__Data extracts__.
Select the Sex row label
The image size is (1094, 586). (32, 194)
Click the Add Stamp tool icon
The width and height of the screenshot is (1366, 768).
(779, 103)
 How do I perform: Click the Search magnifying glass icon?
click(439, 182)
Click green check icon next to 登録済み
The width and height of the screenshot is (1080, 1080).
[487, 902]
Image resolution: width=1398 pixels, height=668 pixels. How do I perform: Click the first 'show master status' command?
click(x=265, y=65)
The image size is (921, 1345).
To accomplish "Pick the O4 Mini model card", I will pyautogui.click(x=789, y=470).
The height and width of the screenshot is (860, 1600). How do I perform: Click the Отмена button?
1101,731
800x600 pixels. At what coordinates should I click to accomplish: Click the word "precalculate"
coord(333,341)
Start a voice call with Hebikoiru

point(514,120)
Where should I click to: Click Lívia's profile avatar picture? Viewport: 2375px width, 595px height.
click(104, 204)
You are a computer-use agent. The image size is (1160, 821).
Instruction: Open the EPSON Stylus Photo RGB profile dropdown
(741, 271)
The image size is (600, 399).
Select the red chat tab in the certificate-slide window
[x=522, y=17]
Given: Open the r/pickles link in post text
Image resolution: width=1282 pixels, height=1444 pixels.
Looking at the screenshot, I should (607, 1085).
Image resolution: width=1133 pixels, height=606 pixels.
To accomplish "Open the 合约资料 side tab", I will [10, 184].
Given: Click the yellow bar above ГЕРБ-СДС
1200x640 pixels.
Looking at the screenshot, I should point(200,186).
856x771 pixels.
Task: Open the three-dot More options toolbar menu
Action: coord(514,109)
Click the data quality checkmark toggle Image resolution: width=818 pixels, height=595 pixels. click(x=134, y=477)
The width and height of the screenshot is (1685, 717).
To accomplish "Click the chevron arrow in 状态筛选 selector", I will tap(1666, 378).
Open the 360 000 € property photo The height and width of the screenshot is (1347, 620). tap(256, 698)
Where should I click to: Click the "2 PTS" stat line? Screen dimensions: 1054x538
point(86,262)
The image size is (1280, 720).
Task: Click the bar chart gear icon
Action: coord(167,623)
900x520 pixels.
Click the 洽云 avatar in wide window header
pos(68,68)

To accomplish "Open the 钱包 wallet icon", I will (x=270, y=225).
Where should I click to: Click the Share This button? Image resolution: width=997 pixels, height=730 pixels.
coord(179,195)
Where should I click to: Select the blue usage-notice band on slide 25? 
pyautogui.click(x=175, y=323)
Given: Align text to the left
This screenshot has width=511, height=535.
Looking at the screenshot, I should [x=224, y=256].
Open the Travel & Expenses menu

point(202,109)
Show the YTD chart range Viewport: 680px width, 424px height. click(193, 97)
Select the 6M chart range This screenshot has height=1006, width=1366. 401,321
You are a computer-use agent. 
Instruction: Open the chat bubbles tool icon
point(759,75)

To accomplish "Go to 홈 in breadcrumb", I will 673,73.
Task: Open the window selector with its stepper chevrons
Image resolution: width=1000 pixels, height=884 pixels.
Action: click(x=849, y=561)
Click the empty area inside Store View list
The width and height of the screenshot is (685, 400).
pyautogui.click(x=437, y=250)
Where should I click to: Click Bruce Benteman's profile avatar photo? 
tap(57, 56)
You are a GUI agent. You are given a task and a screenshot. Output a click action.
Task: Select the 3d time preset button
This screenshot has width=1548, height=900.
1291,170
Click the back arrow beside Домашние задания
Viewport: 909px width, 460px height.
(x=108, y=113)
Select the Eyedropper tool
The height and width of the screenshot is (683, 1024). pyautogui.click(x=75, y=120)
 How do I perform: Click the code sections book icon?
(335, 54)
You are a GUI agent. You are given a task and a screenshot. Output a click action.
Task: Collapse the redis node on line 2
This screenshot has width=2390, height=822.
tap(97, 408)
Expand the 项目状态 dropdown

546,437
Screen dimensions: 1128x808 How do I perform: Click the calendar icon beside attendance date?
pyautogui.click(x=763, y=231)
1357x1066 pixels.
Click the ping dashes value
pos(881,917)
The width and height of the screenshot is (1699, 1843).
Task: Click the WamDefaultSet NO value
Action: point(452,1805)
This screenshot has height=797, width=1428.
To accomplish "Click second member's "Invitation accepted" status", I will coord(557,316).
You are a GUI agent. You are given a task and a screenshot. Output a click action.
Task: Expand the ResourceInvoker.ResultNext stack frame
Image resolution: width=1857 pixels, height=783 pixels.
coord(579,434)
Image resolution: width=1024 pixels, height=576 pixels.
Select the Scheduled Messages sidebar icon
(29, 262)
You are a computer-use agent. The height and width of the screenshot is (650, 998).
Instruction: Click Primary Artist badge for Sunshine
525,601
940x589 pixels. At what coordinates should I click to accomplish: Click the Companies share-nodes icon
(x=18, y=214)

__Exercise details__. Scan the entries and show every line in which the word "selector" is found.

__Response for this exercise__.
To accomplish "Click the chevron arrow in 状态筛选 selector", I will tap(1666, 378).
Task: Open the window selector with its stepper chevrons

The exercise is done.